**What you need to do**
Decide whether each statement below agrees with the power-seat repair discussion: (a) the dealer quoted a $1000 replacement for the motor, (b) all of the seat's movements have stopped working, (c) the reply says the cables can be turned with a drill motor to move the seat. For each, answer yes or no and quote the deciding words from the discussion.

**Quoted passage**
#####

I have a 2002 Nissan Pathfinder. The electric driver’s seat will not move in the forward/back position, though the rest of the seat movements are working. The dealer repair service said the motor is shot and requires a $1000 replacement. Can I get a better price? Can I manually move the seat forward as it is too far back for comfortable or safe driving?
A common technique used in power seats is to transmit the motors turning power to the gears of the seat is by using square cables (almost exactly like spedometer cables). These cables can “strip” that is, they can round off and the motor just spins. These cables are in housings that keep them inserted into the motors “hole” the plastic housings can break letting the motor just spin.
How extensive diagnostics did the Dealer do before comming up withthe motor failure diagnosis? (how much did you pay?)
Motors can fail electrically,does the motor run at all (any noise?) How did they eliminate the switch as the failed part? switches are much more common to fail,followed by the cables I described.
If the motor trully did fail you can turn the cables with a drill motor to move the seat (this info is all useless if your seat does not use the speedo type cable for power transport)

#####

**Supplied information**
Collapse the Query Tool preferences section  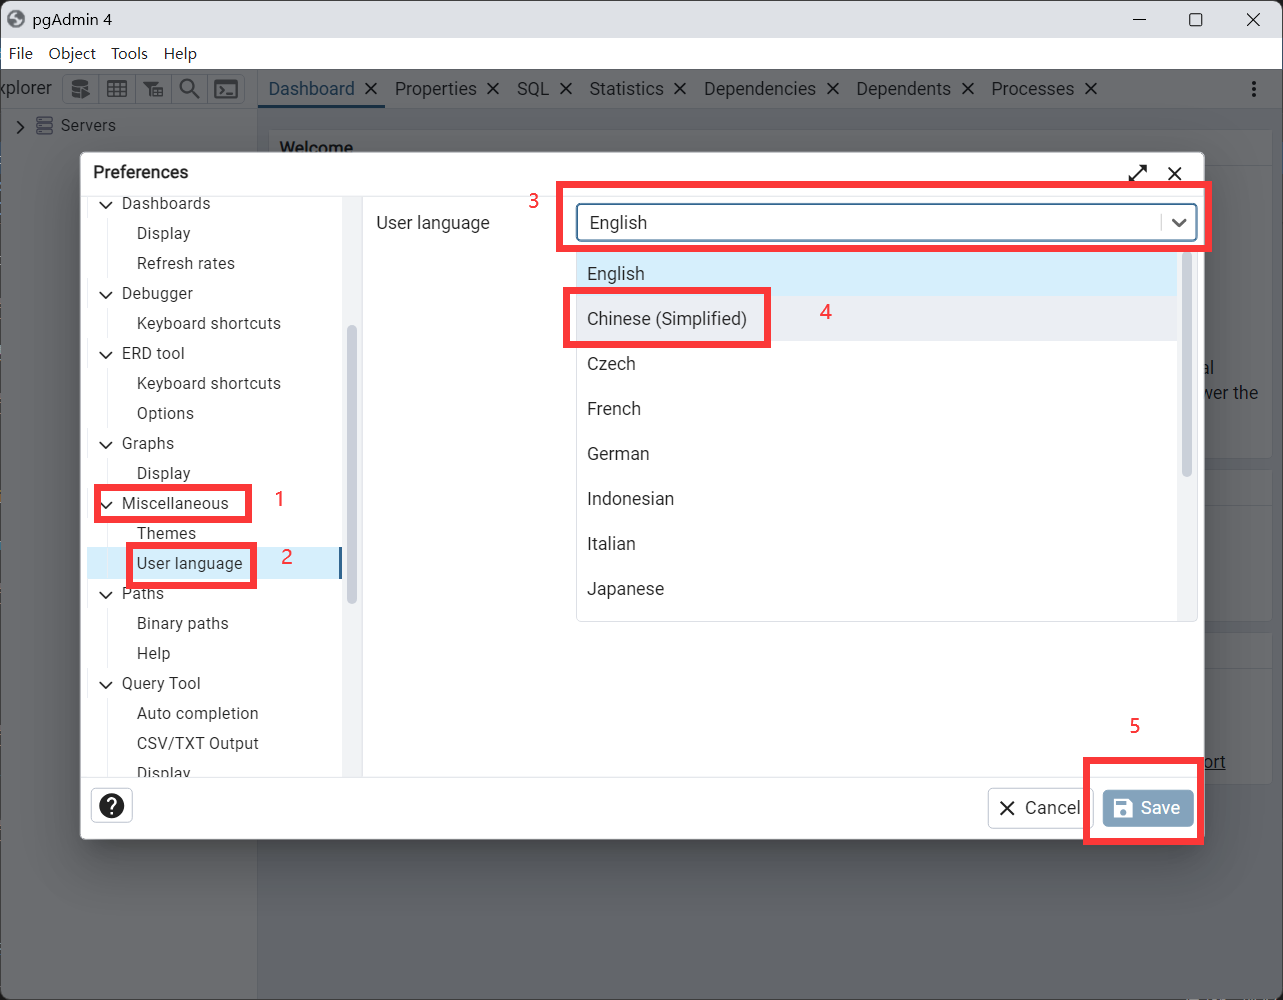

#####

**Response to the task**
(a) Yes: "The dealer repair service said the motor is shot and requires a $1000 replacement."
(b) No: "though the rest of the seat movements are working."
(c) Yes: "you can turn the cables with a drill motor to move the seat"